Quel reportage di Prezzolini sui mafiosi italoamericani

Quel reportage di Prezzolini sui mafiosi italoamericani

Un fattaccio brutto di immigrazione. Bande rivali che si contendono il mercato ortofrutticolo. Il capo della polizia forse è corrotto, parteggia per una delle gang. Gli altri lo stendono, con spreco di piombo. Quando si arriva ai tribunali, però, nessun colpevole, giudici e giuria sono anch'essi in odore di corruzione. E allora la gente decide di far da sé, si forma una banda di vigilantes che preleva dal carcere 11 stranieri e li appende ai lampioni.
Siamo in una odierna banlieue parigina? Stiamo parlando del «caporalato» della raccolta dei pomodori in Puglia? Oppure della rabbia etnica scatenatasi recentemente nelle periferie di Mosca contro i caucasici? No, la trama di La strage di New Orleans prende corpo nella città americana nel 1890, quando per la prima volta sui giornali a stelle e strisce si iniziò a parlare di mafia.

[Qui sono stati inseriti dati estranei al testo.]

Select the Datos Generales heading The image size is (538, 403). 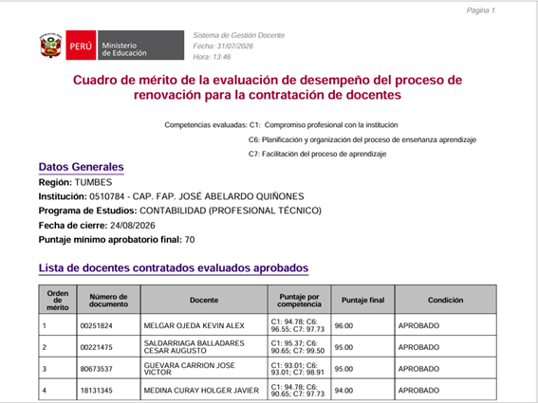pyautogui.click(x=81, y=167)
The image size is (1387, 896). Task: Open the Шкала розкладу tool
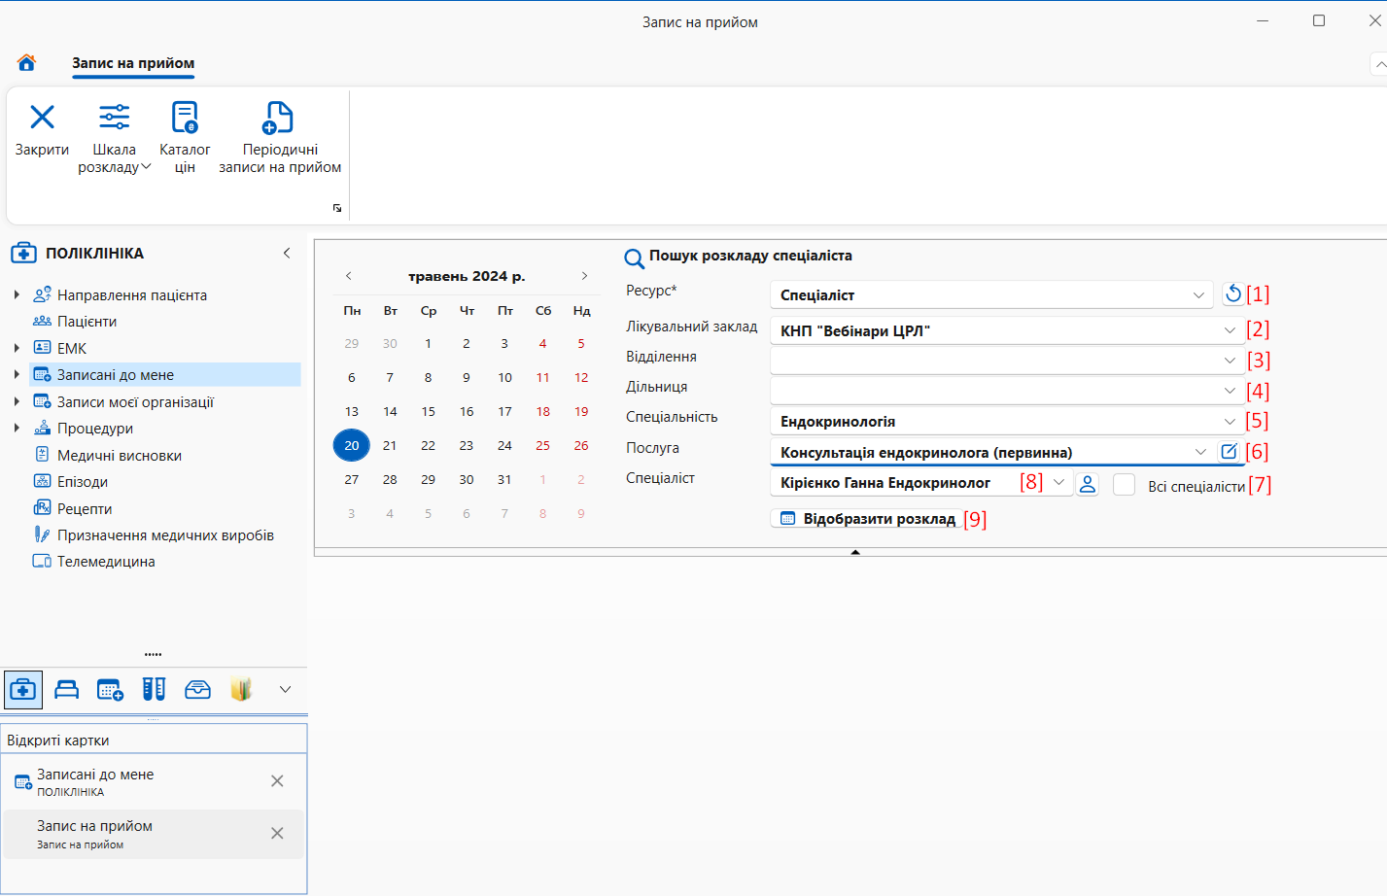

E quando, sull'onda dell'eccidio, i rapporti diplomatici fra Italia e Stati Uniti si ruppero per ricomporsi soltanto dietro congruo risarcimento. A raccontare questo evento archetipo, che dice moltissimo sull'immigrazione in generale e sugli Stati Uniti e sugli italiani in particolare, è una delle penne migliori del nostro Novecento, Giuseppe Prezzolini, nel 1958. Ora il testo ricompare per il piccolo editore Barion (pagg. 74, euro 6). Come spiega nella sua postfazione Beppe Benvenuto, Prezzolini da emigrato di lusso e di lungo corso (in fuga dal fascismo, insegnò a lungo alla Columbia University) ha un'idea molto chiara sia dell'immigrazione, sempre e comunque una «tragedia», sia della mafia. In quel caso opinioni che agli americani non piaceva sentire: «Vorrei che gli italoamericani capissero che la mafia è stata una loro creazione in America, il passaggio dalle elementari siculo-calabresi alla università del delitto di Chicago...

Dovrebbero creare un Museo della Mafia e scriverci sopra a caratteri cubitali: Ecco il frutto dell'educazione americana...».
Una posizione molto dura e anticonformista, ma motivata e non venata dal solito buonismo d'accatto.